出ていくタイミングを逸してしまったオレは、道端で盗み聞きするしかなくなる。
「寂しいだろって? そりゃあ、寂しいよ。アタシの初恋の人だもん」
誰も聞いていないと思っているからか、照れくさいことを堂々と言う。
今のオレ、焚き火と同じくらい赤くなっているんじゃないだろうか。
「だから、他の人のものになっちゃうのは寂しいけど、仕方ないの。諦めないと」
まるで自分に言い聞かせるような燐の声色は、いつもの悪戯な彼女とは別人のように大人びていた。
「純くん、うまくいったかなぁ……」
燐が消え入るように呟いたとき、猫の不機嫌そうな唸り声とともに、軽い足が枯れ葉を踏む音がした。
燐のがっかりした声が一緒に届く。
「あーあ、逃げちゃった。貴重な話し相手なのに。もうダメかなぁ……」
ピョンピョンと軽快な足取りで、テント前から湯たんぽが姿を表す。
彼は、棒立ちしているオレの存在に気づくと、しなやかに尻尾を揺らして去っていった。
まるで、代わりにお前相手しろ、と言っているようだった。
オレは、念のため来た道を戻ってから、さも今来ていますという足音を立てて、小屋前の明るい空間へ進み出た。
「燐」
「わっ……!」
燐は、突然現れたオレを見て、驚いたように目を開けた。
「純くん⁉ びび、びっくりした〜。珍しいね、こんな夜に」
「あぁ、うん。ちょっと外出してたから」
オレは答えながら、燐の傍に歩いていく。
焚き火は地べたに直ではなく、拾ってきたのだろう一斗缶に、小枝を入れて燃やす形だった。
火の暖かさが、晩秋の冷え込みを遠ざけてくれる。
「え、今の聞いてた……?」
振り返ると、焚き火の色が移ったように顔を真っ赤にした燐がいた。
「今のってなんだ?」
「あ、あぁ! 聞いてないならいいんだ〜! 忘れて!」
すまん、燐。
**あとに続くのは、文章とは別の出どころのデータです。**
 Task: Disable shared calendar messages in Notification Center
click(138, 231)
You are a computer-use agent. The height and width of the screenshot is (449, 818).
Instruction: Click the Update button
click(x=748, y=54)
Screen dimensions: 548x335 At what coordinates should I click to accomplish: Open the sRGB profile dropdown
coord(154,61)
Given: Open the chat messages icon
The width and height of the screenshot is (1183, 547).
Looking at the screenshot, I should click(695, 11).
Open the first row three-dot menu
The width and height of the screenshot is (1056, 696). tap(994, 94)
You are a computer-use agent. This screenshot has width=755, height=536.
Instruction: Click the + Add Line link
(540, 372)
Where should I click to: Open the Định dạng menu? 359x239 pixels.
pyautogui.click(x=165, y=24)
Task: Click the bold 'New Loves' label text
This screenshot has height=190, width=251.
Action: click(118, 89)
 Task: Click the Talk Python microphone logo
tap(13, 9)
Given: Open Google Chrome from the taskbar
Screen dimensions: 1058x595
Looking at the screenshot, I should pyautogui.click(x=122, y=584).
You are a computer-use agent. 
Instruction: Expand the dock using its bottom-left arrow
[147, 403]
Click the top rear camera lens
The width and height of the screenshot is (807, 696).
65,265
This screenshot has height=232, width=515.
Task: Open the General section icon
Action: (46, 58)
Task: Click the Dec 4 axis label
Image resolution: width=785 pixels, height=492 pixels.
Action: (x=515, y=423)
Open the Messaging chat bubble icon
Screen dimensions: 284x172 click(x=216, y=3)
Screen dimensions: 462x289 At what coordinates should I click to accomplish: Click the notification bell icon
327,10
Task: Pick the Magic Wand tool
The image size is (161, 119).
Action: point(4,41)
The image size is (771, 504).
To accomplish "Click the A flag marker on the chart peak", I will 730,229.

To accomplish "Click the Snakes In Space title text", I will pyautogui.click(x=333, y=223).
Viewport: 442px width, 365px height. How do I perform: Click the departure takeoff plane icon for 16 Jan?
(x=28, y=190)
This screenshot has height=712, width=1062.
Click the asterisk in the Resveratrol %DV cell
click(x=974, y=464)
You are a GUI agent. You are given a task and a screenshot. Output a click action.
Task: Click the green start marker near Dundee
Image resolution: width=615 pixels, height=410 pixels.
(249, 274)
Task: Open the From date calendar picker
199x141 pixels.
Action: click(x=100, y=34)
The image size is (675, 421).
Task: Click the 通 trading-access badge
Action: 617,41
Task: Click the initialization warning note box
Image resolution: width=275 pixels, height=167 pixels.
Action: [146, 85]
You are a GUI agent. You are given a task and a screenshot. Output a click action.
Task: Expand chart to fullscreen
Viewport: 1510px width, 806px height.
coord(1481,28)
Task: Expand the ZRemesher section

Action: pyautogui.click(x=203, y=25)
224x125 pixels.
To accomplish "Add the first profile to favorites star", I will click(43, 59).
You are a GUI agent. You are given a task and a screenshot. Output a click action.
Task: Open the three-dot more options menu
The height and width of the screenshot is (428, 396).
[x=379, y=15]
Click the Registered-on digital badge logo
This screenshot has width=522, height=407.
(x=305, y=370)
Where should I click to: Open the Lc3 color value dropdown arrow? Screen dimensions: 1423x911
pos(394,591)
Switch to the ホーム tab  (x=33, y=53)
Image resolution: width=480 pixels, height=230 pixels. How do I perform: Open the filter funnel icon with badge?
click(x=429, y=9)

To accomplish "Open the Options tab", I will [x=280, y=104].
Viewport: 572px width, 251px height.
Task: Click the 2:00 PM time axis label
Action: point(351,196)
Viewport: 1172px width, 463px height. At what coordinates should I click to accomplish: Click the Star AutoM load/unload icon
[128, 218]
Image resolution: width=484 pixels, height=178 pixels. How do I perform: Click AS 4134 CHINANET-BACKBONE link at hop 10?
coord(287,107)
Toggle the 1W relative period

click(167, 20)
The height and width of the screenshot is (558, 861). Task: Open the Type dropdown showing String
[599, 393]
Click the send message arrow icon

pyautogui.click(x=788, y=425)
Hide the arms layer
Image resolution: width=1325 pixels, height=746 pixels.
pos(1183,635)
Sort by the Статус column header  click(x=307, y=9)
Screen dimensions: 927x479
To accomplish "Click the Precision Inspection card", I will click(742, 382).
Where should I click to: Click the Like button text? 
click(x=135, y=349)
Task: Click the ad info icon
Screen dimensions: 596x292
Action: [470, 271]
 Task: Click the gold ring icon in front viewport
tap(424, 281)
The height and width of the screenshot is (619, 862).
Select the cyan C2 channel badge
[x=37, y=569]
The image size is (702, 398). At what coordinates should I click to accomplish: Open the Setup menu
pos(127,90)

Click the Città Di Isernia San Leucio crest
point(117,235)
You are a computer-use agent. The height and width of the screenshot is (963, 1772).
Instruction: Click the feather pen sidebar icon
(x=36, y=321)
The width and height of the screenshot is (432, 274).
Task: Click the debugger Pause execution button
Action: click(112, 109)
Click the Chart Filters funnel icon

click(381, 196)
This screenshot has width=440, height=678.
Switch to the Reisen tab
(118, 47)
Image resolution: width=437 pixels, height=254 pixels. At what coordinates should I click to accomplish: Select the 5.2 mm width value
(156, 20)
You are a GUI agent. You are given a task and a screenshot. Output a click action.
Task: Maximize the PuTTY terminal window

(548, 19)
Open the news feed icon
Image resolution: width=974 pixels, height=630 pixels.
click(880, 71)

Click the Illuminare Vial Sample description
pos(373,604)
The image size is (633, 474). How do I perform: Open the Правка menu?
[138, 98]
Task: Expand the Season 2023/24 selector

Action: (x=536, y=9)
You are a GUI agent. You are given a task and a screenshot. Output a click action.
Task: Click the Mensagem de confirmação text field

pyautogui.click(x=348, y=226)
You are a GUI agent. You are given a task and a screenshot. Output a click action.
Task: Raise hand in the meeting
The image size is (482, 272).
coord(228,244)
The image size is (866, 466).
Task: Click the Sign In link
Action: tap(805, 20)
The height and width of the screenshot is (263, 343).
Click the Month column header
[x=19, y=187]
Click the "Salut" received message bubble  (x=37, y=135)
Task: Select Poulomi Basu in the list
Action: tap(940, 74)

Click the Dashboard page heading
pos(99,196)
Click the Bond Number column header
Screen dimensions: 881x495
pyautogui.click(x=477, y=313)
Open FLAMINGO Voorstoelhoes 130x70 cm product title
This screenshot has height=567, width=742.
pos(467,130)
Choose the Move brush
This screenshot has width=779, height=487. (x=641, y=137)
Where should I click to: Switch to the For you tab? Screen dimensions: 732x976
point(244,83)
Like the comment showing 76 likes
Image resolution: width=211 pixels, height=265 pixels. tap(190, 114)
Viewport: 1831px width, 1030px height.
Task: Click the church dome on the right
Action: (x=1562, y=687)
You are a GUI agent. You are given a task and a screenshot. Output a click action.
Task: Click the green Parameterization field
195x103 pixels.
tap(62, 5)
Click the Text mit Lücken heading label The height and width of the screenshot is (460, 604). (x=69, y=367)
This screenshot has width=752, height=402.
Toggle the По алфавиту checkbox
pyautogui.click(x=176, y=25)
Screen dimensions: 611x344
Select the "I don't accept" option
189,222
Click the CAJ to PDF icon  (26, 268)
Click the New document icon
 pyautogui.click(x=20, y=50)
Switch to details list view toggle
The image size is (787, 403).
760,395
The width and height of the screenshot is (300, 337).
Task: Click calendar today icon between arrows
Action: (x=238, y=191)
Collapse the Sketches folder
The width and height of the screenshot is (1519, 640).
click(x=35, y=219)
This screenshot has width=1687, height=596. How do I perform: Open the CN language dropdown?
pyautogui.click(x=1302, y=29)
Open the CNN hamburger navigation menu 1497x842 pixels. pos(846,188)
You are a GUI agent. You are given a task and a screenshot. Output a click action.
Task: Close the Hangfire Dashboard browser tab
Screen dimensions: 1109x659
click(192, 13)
全部聞いてた。
「それで、今日はどうしたの?」
「あぁ。お礼言わないとと思ってさ」
オレは気恥ずかしさに頭を掻いてから言った。
「その、ありがとな。灯里とちゃんと話せって言ってくれて。燐に言ってもらわなかったら、ずっと気づかなかった」
「……仲直りできたんだ」
「おぅ。一応」
オレが頷くと、燐は慈愛を滲ませるように微笑む。
「良かった〜。そればっかりが心配だったからさ」
その仕草に、オレの心は静かな痛みを訴える。
どうして、こんなに大切な子のことを忘れていたんだろう……
ついこのあいだまでは、あんなに心を占めていたのに。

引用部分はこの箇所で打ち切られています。